第44話 出発

訓練の日になり、朝からセンターゲート内は落ち着きのない……バタバタしていた。


俺は出発まで、待機するようにとの連絡があり、沙月さんがお茶を入れてくれて、結と一緒にのんびりしている。

「当日にバタバタされるのはいやね〜。」

「まぁ結、そう言ってあげるなよ〜」

「結さ〜ん、そうですね〜準備が出来てないのはだめですね〜」

「沙月まで…まぁこの施設の外での、訓練はここ、なさそうだし仕方ないかな?」


部屋で待っているとスマートフォンに着信があり、準備が出来たとの事で、ヘリポートまで来るようにとの連絡があった。

「?ヘリポートってどこ?」

「あ〜、そっか雄一は寝てたきりだったから、場所わかんないよね?最初にヘリで降りた場所よ。」

「あ〜チヌークで降りてきたとこね。たしかに道はわからないな。」

「私がわかるから、行きましよう。」

「さすが結、よろしくお願いします。」


部屋からヘリポートへ向かうと、そこには、自衛隊のMVー22オスプレイが2機駐機していた。

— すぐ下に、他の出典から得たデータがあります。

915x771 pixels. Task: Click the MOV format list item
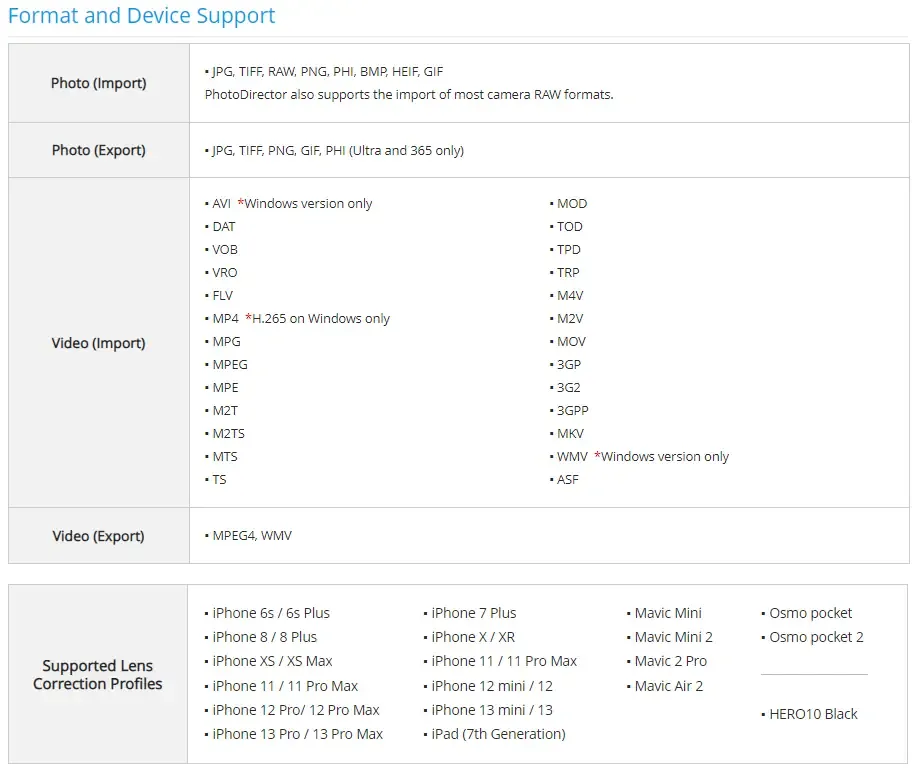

「お〜オスプレイだ、俺が知っているのは、配備するしないとかの情報しかなかったけど、配備してたのか。」

「そうですよ〜。配備し始めたのは〜最近ですが。」

オスプレイを見ていると、機体のかげから、人が近づいてくる。

「相楽君来たか?」

「お疲れ様です。松岡所長。」

「今日は頼むよ。色々と大変だと思うから。」

「色々と?ですか?」

「あぁ、ないしょ話になるが、魔法の訓練をするからと、政府の高官が視察にくるようなんだ。申し訳ないが珍獣扱いになるかも知れないので、そのつもりでいてもらえれば…な?」

「あ〜はい。気をつけます。」

(沙月や結に聞かれなくて良かった。なんか、2人共はこういうたぐいの話をされると、機嫌悪くなるしな。)

松岡所長と話をしていたら、沙月が近づいて………警戒している?

周りを見渡すと、ガタイのでかいイケメンオヤジが近づいてきていた。

「『マールス』さん、おはようございます。」

『おう、ユウイチ。』

「雄一さ〜ん、この方は誰ですか〜?」

「この方はマールスさんと行って、フローティア王国の師団長で、俺の上司です。」

「ユウイチ、そっちの女性はここの軍隊か?」

「軍隊と言うか、俺の彼女で、警護かな?」

『彼女?警護?』

「マールス様、いつもお世話になっております。相楽悠一さんとお付き合いをしております。卯花沙月ともうします。よろしくお願いいたします。あと今は自衛隊員として、悠一さんの護衛担当を拝命しております。」

(おお〜久々の卯花曹長モードだ。

ってか、今日は沙月さんは自衛隊の制服姿だし。自然とそうなるのかな?)

「そうでしたか、ウノハナ殿?サツキ殿でもいいかな?ユウイチの彼女?ということは嫁か?それはめでたいですな。おめでとうございます。ユウイチもおめでとう。」

「まぁ、ありがとうございます。『マールス』さん。」

「そういえば。『マールス』さん、今日は『セレス』さんは?」

『いるぞ、あちらで話しをしてい……来たぞ。』

『ユウイチ〜!げんき〜?』

「元気ですよ〜『セレス』さん。今日はよろしくお願いします。」

『ユウイチ、これ(オスプレイ)はすごいね。いま、飛ぶ原理?みたいなのを聞いたけど、分からなかったよ。』

「まぁ原理は揚力とか色々あるからな…おれもわかんないなぁ…。もう行けるのかな?」

『これに乗るの楽しみだよね。』

「楽しみだけど、これ凄くうるさかったはず。」

『え〜、そんなにうるさいの?』

「確かうるさいと聞いたことがあるよ。」

『あ〜なんか乗りたくなくなってきた〜。』

セレスさんと雑談をしていたら、準備が出来たとの事で、乗るように促され、俺と結、沙月は一緒の機体に乗り、セレスさん、マールスさん、松岡所長はもう一機の機体に乗り込んでいき、センターゲートから出発した。